В описаниях природы Лобо деловит и конкретен. Читая их, нельзя не почувствовать, что эти «пасторали» сочинены горожанином, который не говорит с природой на ее языке, а природу описывает. Эта же известная отчужденность отличает и его обращение с фольклорно-песенной традицией, становящейся для Лобо предметом изысканной игры. Нет, охрипший от стенаний голос, свирепость морей, тревожащая душу мгла ночи вовсе не удел Лобо: им поэт-маньерист предпочитает «изящество, красоту и приятство».
Маньеризм, появившийся в португальской поэзии во второй половине XVI века и вполне развившийся в лирике Лобо, — стиль эклектичный и переходный, — во многом предваряет поэзию барокко. Главное его отличие от барокко в том, что он тяготеет к субъективному, а барокко — к реальности.
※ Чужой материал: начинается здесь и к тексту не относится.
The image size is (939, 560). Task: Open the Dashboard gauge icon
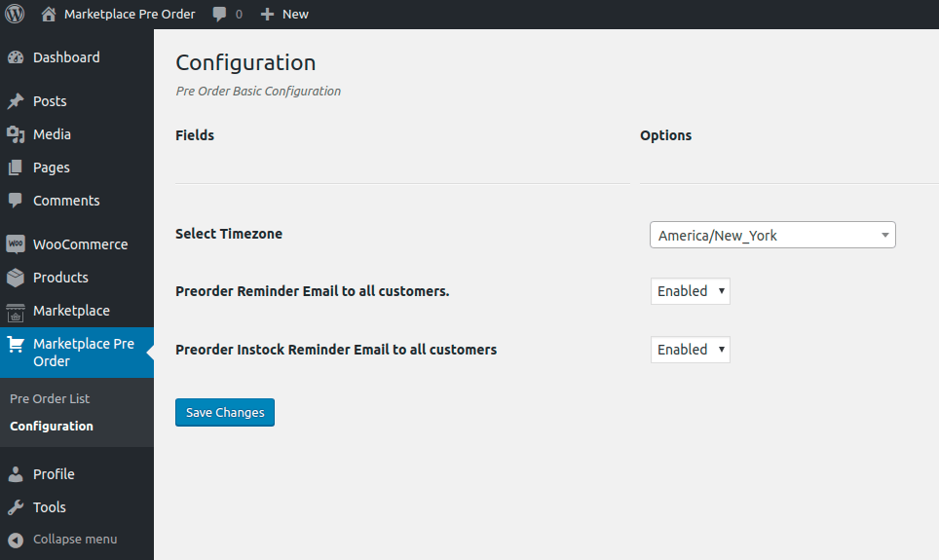tap(16, 57)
Великим барочным певцом реального мира стал испанец Луис де Гонгора-и-Арготе [5] , в свою очередь многое заимствовавший у Камоэнса. Под их «двойным» влиянием и развивалась португальская поэзия XVII — первой половины XVIII века. В 1716–1727 годах в Лиссабоне вышла пятитомная антология, в которую вошли творения большинства португальских барочных поэтов. Сокращенное название антологии «Воскресший Феникс». Среди чаще всего встречающихся в ней имен — имена Антонио Барбозы Баселара, Жеронимо Баия, Франсиско де Васконселоса, Жасинто Фрейтас де Андраде… Представлены в ней и стихотворения крупнейшего португальского прозаика и драматурга этой эпохи Франсиско Мануэла де Мело (1608–1666). Вместе с тем в «Фениксе» фигурирует и немало произведений, авторство которых до сих пор не установлено, да и многие из произведений названных поэтов помещены без имени автора. Создается впечатление, что составитель антологии Матиас Перейра да Силва воображал поэзию XVII века плодом вдохновения некой одной безымянной личности, своего рода коллективным творением. И в таком представлении была своя правда.
5
См.: Гонгора-и-Арготе Л. де. Лирика. М., Художественная литература, 1976.